== Requirement 1 ==
Count the lines of the listing that contain the string "width", matching case exactly. Reply with the number only.

______

To draw his point, he pointed out: “First of all, the amount is small and secondly, the exposure of our banking systems to the Dubai financial systems is limited.” He, however, added “some adverse effect” will be there on the stock markets initially, as was felt on Friday.

The finance minister has also said the crisis will not have much impact on the country’s exports to the region.

Mukherjee, however, added the debacle will impact the repatriation of foreign exchange from there and joblessness in the Gulf city-state.

On the issue of the large number of Indians working in that city, he said: “It will have to be seen how this will affect Indians working in Dubai,” though he sounded confident when saying it will not have much effect on the Indian workers . Indians constitute as high as 42.3 per cent of the population of Dubai.

The minister said the situation after the Dubai debt crisis is “manageable” and added that the government would keep a watch on the situation.

On the issue of climate change, he said: “There should be a common and differential approach towards climate change depending on each country.” Earlier delivering the Haksar Memorial Lecture on ‘Asian economy after the financial crisis’, he said it may be too early to speak about Asia after the crisis, though green-shoots of growth have certainly started to appear. “It is difficult to definitively say that the crisis is firmly and surely behind us.”

With the growth decelerating from 5.1 per cent in 2007 to 3.1 per cent in 2008, the world economic output got severely affected by the outbreak of the global financial crisis, he said.
Developing Asia’s growth, which had decelerated from 9.5 per cent in 2007 to 6.1 per cent in 2008, is expected to decline further to 3.4 per cent in 2009, he added.

______

== Requirement 2 ==
Copy the passage on the Dubai debt crisis word for word, from "On the issue of the" to "population of Dubai.".

== Data listing ==

______

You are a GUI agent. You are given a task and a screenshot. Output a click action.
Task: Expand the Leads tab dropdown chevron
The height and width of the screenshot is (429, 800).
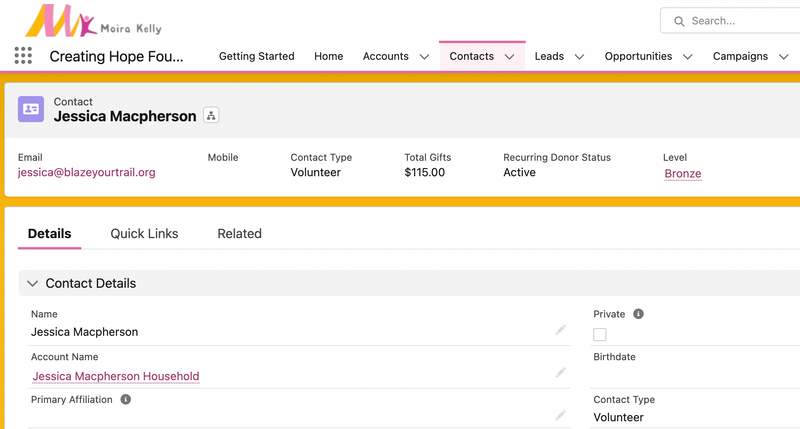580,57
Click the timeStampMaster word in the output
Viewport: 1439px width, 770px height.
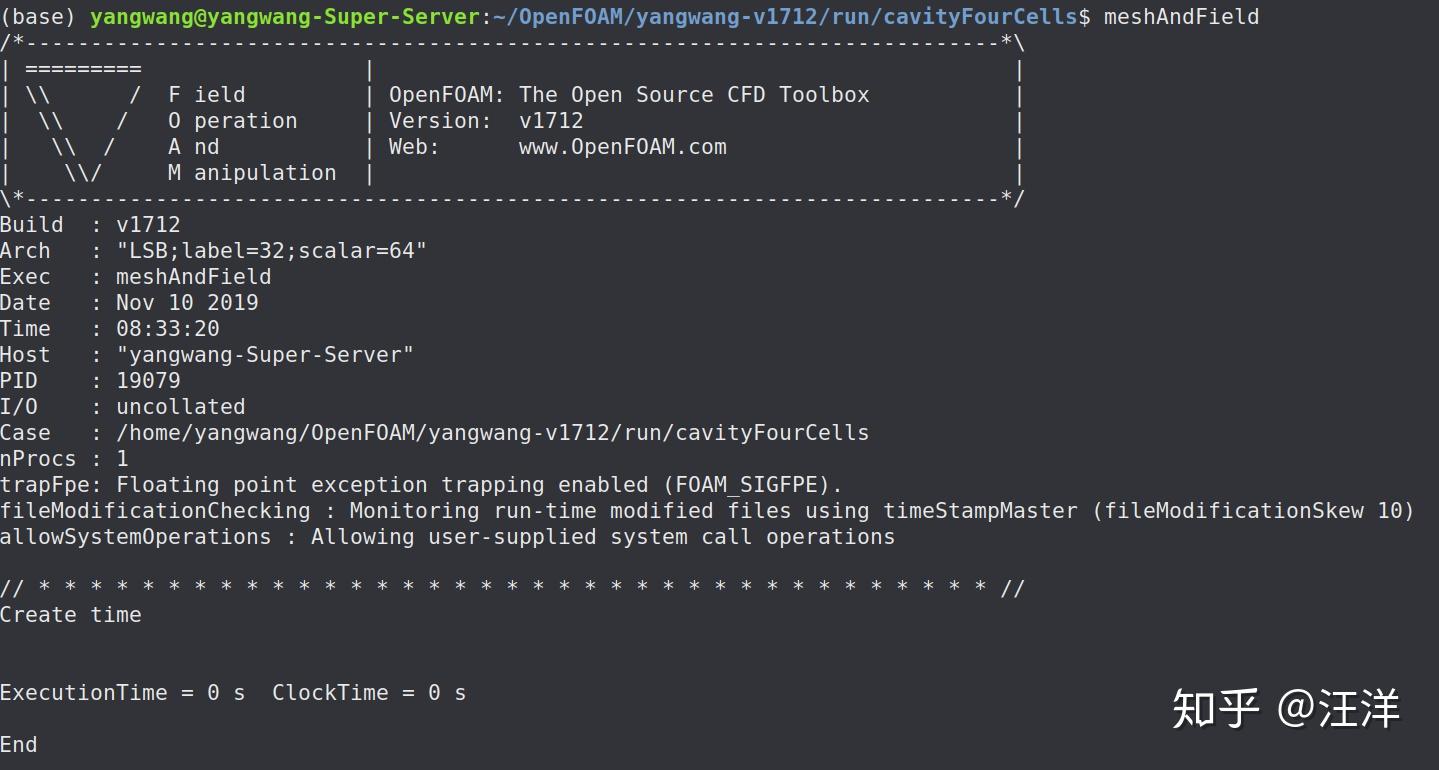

______

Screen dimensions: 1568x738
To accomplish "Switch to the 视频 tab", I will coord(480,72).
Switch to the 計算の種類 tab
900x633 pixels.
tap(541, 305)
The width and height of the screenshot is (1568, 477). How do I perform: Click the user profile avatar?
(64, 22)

______

== Reply 1 ==
3

== Reply 2 ==
On the issue of the large number of Indians working in that city, he said: “It will have to be seen how this will affect Indians working in Dubai,” though he sounded confident when saying it will not have much effect on the Indian workers . Indians constitute as high as 42.3 per cent of the population of Dubai.